I've seen that but haven't tried it yet. Definitely will next time.


----------



## jaerdaph (Aug 29, 2007)

occam said:
			
		

> For anyone living near Seattle, Elysian will be hosting a Great Pumpkin Beer Festival in October. Hmm... ah, here's an online source of info. Ten different pumpkin beers (six of their own, four guest taps), and one beer fermented in and tapped from a giant pumpkin!




That sounds awesome! I wish I could go.


----------



## Rodrigo Istalindir (Aug 29, 2007)

Guiness, generally, but I like most porters and stouts.  

I really like Caledonian Amber Ale, but I can't get it over here any more.  I also like Negro Modelo in the summer.


----------



## jonathan swift (Aug 29, 2007)

Mostly ales and wheat beers.

Hobgoblin
Blue Moon
Sam Adam's Summer Ale
Raspberry Ale
Newcastle
Bass


----------



## billd91 (Aug 29, 2007)

werk said:
			
		

> I like a lot, but IPA's are definitely at one end of the ale spectrum...hops taste like you are drinking flowers, and what could be wrong about that?
> 
> At Great Taste of the Midwest (beerfest-Madison) New Holland Brewing taps their really hoppy IPA (Mad Hatter) through a big, clear pipe filled with fresh hops...they call it the hatterizer.  "Tastes like a new penny!"
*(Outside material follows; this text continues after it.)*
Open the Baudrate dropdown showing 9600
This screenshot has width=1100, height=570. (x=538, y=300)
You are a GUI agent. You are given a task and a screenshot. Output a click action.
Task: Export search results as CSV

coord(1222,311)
I have definitely *got* to find time to go to that next year. I've been very impressed with Ale Asylum as well.

As far as other favorites:
Sam Adams Cherry Wheat
Leinenkuegel's Big Butt Doppelbock
Berghoff Honey Maibock
Gray's Brewery Rathskeller
Capital's Island Wheat
Guinness
Harp
Bass
Newcastle Brown Ale
Stella Artois

OK, I confess. I like a lot of beers.


----------



## Aurora (Aug 29, 2007)

Ferret said:
			
		

> I dislike beer, so I substitute cider. My preference is Scrumpy Jack or Woodpecker.
> 
> How does the rhubarb alcohol taste?



Me too! One of the pubs here has Woodpecker on draft. YUM!!!!
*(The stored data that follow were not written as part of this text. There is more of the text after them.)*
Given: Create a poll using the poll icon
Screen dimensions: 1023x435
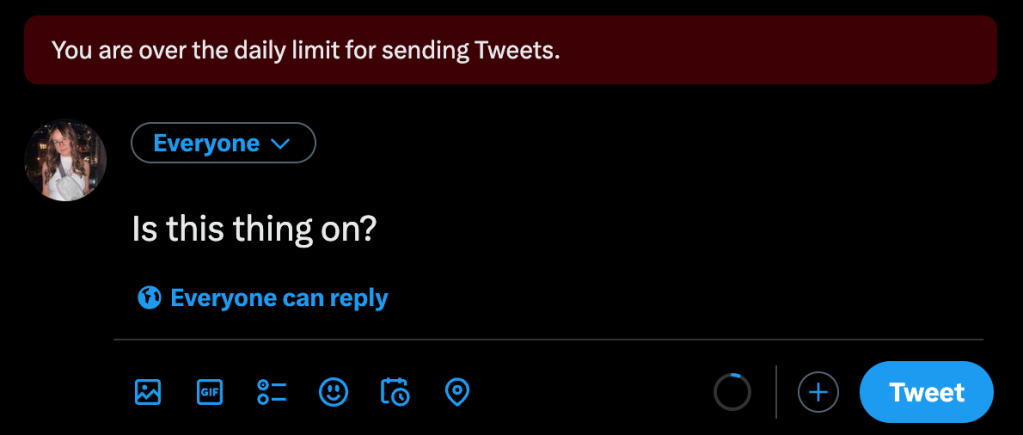Looking at the screenshot, I should click(x=271, y=392).
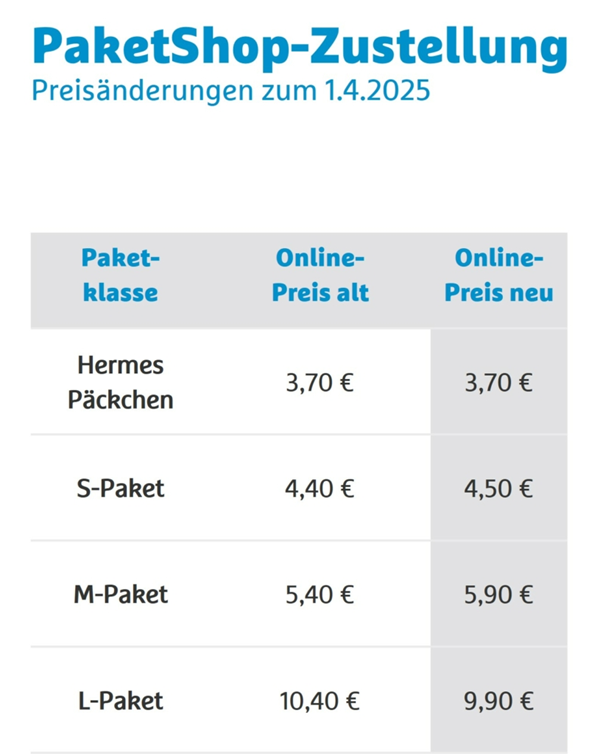Viewport: 600px width, 754px height.
Task: Click the word Päckchen in the first row
Action: [120, 400]
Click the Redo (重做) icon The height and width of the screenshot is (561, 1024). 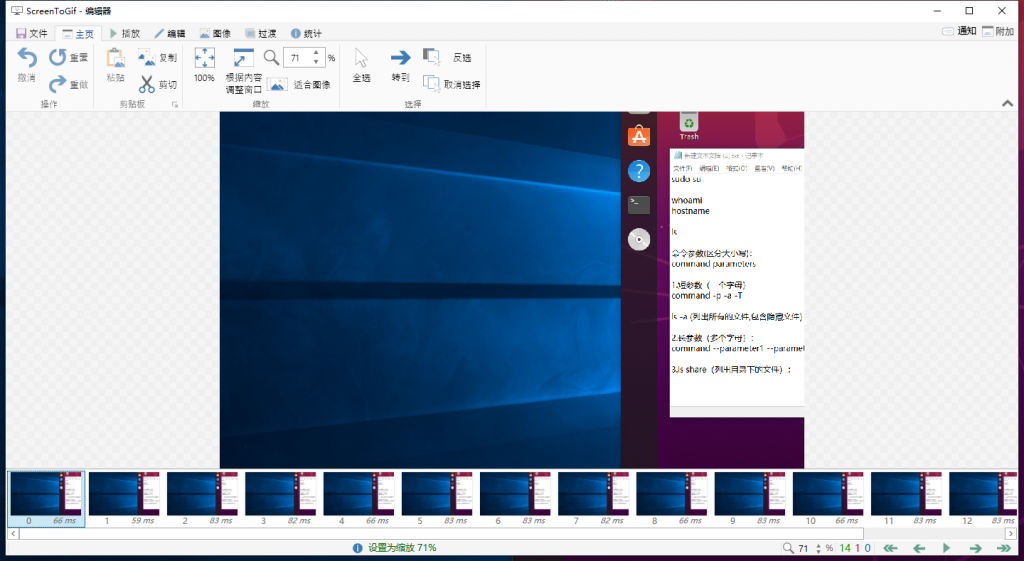point(58,85)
The only beers I can really stomach (and that is barely) straight out of the gate are Heineken and Blue Moon. Get a couple other drinks in me first and that list grows


----------



## jaerdaph (Aug 29, 2007)

A question for the cider drinkers (because I love a good hard cider every now and then): Do you like Magners Irish Cider? 

I'm becoming a fan.


----------



## Chaldfont (Aug 29, 2007)

Check this out.


----------



## nerfherder (Aug 29, 2007)

My favourites are 80 shilling, Mordue's Workie Ticket and Arran Sunset .


----------



## Wombat (Aug 30, 2007)

jaerdaph said:
			
		

> I really want to get a sweatshirt with the Arrogant Bastard logo. Do they have a store there in San Diego? Didn't see one in their online store.




Another fan of Stone, I see!  

Ruiniation IPA from them is also excellent.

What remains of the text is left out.